DOCUMENT EXTRACT:
%%

Taken together, our in vitro model provides data on NGF as an inducer of apoptosis by shifting the trkANGFR/p75NTR ratio in favor of p75NTR and inducing up-regulation of terminal caspase-3, opening a more fruitful possibility for counteracting myoFB resistance to apoptosis. Indeed, the observed NGF-mediated TGFβ1 deregulation is in line with the apoptotic effect and with the inhibition of TGFβ1-mediated myoFB endurance. In line, our data might explain the observation of the successful corneal healing upon NGF topical application [9], [19]. It still remains to be elucidated whether during chronic inflammatory responses characterized by increased p75NTR and NGF levels, NGF might improve apoptosis of myoFB in the presence of pro- and/or anti-apoptotic factors (TGFβ1, IL1β, PDGF, FGF, IL4, IL6) [38][39]. Cumulatively, these findings would suggest new therapeutic strategies to offset overt fibrosis by modulating myoFB survival in fibrotic tissues.

Materials and Methods


Purified 2.5S-NGF (GradeI) and purified human TGFβ1 were provided by Alomone Labs Ltd. (Jerusalem, Israel) and PeproTech EC Ltd (London, UK) respectively; neutralizing anti-pan TGFβ antibodies and neutralizing anti-NGF antibodies (500 ng/mL) were from R&D Systems, Minneapolis, MN; neutralizing anti-trkANGFR (100 ng/mL) and anti-p75NTR (100 ng/mL) were from Calbiochem Novabiochem Corp. (San Diego, USA). Conjugated specie-specific secondary antibodies were from Jackson ImmunoResearch Europe Ltd (Suffolk, UK). Other analytical grade chemicals and solvents were from ICN (Costa Mesa, CA), SERVA (Weidelberg, Germany) and Sigma Chemicals (St Louis, Mo), unless otherwise indicated. All tissue culture reagents were from Lonza (Basel, Switzerland) and sterile tissue culture plastic-ware were from NUNC (Roskilde, Denmark). Grade reagent and Ultrapure/RNAse free water was provided by Direct-Q 5 Apparatus (Millipore, Vimodrone, Milan, Italy).

%%

WHAT THIS EXERCISE ASKS:
**a.** In the excerpt on NGF and myofibroblast apoptosis, which company provided the purified human TGFβ1?
**b.** Write a continuation of the excerpt on NGF and myofibroblast apoptosis, picking up after its final sentence.
The lines play no part in this exercise.

DATA BELOW:
%%

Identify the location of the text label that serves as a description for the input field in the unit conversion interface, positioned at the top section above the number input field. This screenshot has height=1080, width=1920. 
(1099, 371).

%%

RESPONSES BY ITEM NUMBER:
**a.** PeproTech EC Ltd (London, UK)

**b.**
The myoFB Model

The research protocol followed the tenets of the Declaration of Helsinki and was approved by the Intramural Committee of Hadassah University Hospital. Human primary cultures of conjunctival FB (passages 3–7) were obtained from Innoprot (Bizkaia, Spain) and used for these studies. Cell cultures were expanded (24 hrs doubling time) in DMEM supplemented with 10% heat-inactivated Fetal Calf Serum (FCS), 2 mM-glutamine, 100 U/ml pen-streptomycin, under standard culturing conditions and re-plated after trypsin-EDTA harvesting. To obtain in vitro myoFB, preliminary titration experiments were carried out with increasing TGFβ1 concentrations (0.1, 1, 2, 5, 10 and 20 ng/mL) in serum free conditions [40]. Both molecular and biochemical analysis of αSMA and myoFB/FB rate expression identified 2 ng/mL TGFβ1 over 3d for almost 70–80% myoFB transdifferentiation. In some experiments, enriched myoFB (99% myoFB) were obtained after selection (EasySep®Magnet, Stem Cell Technology, Voden Medical Instruments, Milan, Italy) with anti-αSMA antibodies conjugated to magnetic biodegradable beads (Miltenyi Biotec, GmbH, Germany), according to the manufacturer’s procedure.

Experimental Procedure

TGFβ1-induced myoFB (herein termed myoFB and defined as αSMA-expressing myoFB) [17], [40], were re-plated at high density in the absence of FCS to retain αSMA phenotype. At confluence, monolayers were exposed to increasing doses of NGF in the presence of 1% FCS (to guarantee synchronization and reduction of autophosphorylation) over the specified time-points. Acute and chronic NGF exposures were performed as follows: acute exposure was a single stimulus and chronic was three stimuli repeated every two days (NGF replaced in fresh medium). Acute and chronic samplings were performed at 5, 12, 24 and 48 hrs from last stimulus, depending on the evaluation. For neutralizing experiments, monolayers were exposed to chemical inhibitors or specific antibodies for 30 min prior to the addition of NGF. The starting-time point (control) indicates untreated myoFB re-plated and harvested in parallel with NGF treated myoFB. Cells were trypsin harvested and washed in Hank’s Balanced Salt Solution (HBSS without Ca2+/Mg2+), before biochemical or molecular evaluations. For most of the experiments, TGFβ1 exposure was carried out in parallel, according to the survival effects of TGFβ1 on myoFB [26].

MTS Assay and Cell-surface ELISA

Cells were seeded on 96-well plates and then treated with increasing NGF doses and times depending on the experiment. Cell viability was determined by measuring mitochondrial reduction of the MTS dye reagent into a soluble formazan product, according to the manufacturer’s instructions (Promega, Madison, WI). Cell surface ELISA was carried out for quantifying αSMA expression, as previously reported in detail [13], [14], [18]. Absorbance measurements (490 nm) were recorded using a Sunrise spectrophotometer (Tecan Systems, Inc., San Jose, CA).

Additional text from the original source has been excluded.